[Start Text extract]
From: Boris Burkov <boris@bur.io>
To: linux-btrfs@vger.kernel.org, kernel-team@fb.com
Subject: [PATCH v2 0/5] btrfs: block_group refcounting fixes
Date: Mon, 10 Mar 2025 13:07:00 -0700 [thread overview]
Message-ID: <cover.1741636986.git.boris@bur.io> (raw)
We have observed a number of WARNINGs in the Meta fleet which are the
result of a block_group refcount underflowing. The refcount error
can happen at any point in the block group's lifetime, so it is hard to
conclude that we have reproduced/fixed all the bugs, I believe I have
found a few here that will hopefully improve things.
The main thrust of this patch series is that we need to take the
fs_info->unused_bgs_lock spin lock when modifying the bg_list of a
block_group. There are a number of code paths where we atomically check
that list_head for emptiness and then add/del get/put appropriately.
If any other thread messes with it in between without locking, then that
logic gets messed up. This is most obviously evident with
btrfs_mark_bg_unused.
[End Text extract]
[Start Given entries]
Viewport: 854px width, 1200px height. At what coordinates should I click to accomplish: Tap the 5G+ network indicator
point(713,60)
[End Given entries]
[Start Given entries]
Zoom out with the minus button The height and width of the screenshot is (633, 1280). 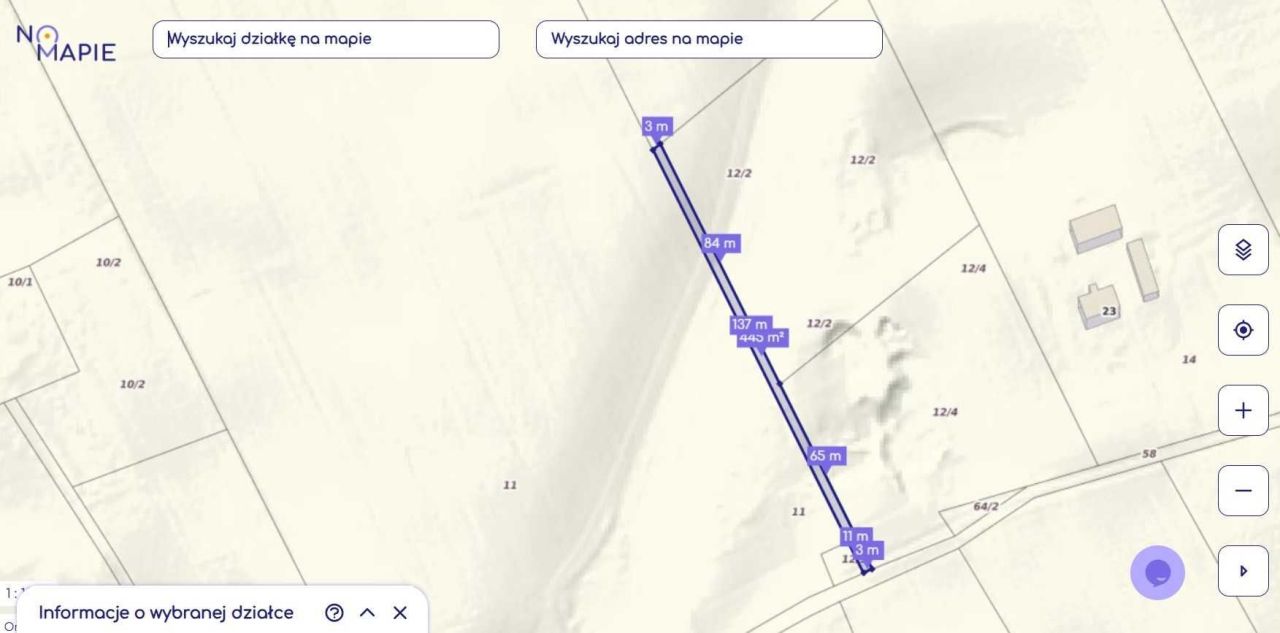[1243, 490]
[End Given entries]
[Start Given entries]
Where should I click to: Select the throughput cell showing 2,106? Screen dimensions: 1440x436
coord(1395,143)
[End Given entries]
Objective 1: In the btrfs patch cover letter, which spin lock does the patch series say must be taken when modifying a block_group's bg_list?
Objective 2: Continue the btrfs patch cover letter from the point where it stops.

Response 1: The fs_info->unused_bgs_lock spin lock.

Response 2:
I could imagine universally protecting bg_list's empty/not-empty nature
with a lock with smaller scope, but this is already the locking strategy
being used to synchronize reclaim/unused lists, so it seems reasonable
to just re-use it.
In addition, I attempted to simplify the refcounting logic in the
discard workfn, as the last time I fixed a bug in there, I made it far
too subtle. Hopefully this more explicit variant is easier to analyze in
the future.
--
Changelog
v2:
- fix mistaken placement of a btrfs_block_group put in the 2nd
(locking) patch, when it ought to be in the 4th (ref-counting) patch.
- improve several commit messages with more details and using full
function names instead of shorthand.
- add comments about over-paranoid locking.
- rename second patch to reflect that it is hardening rather than
fixing any bugs.
- fix bad comment and variable names in btrfs_link_bg_list.
Boris Burkov (5):
btrfs: fix bg refcount race in btrfs_create_pending_block_groups
btrfs: harden bg->bg_list against list_del races
btrfs: make discard_workfn block_group ref explicit
btrfs: explicitly ref count block_group on new_bgs list
btrfs: codify pattern for adding block_group to bg_list
fs/btrfs/block-group.c | 57 +++++++++++++++++++++++++-----------------
fs/btrfs/discard.c | 34 ++++++++++++-------------
fs/btrfs/extent-tree.c | 8 ++++++
fs/btrfs/transaction.c | 13 ++++++++++
4 files changed, 71 insertions(+), 41 deletions(-)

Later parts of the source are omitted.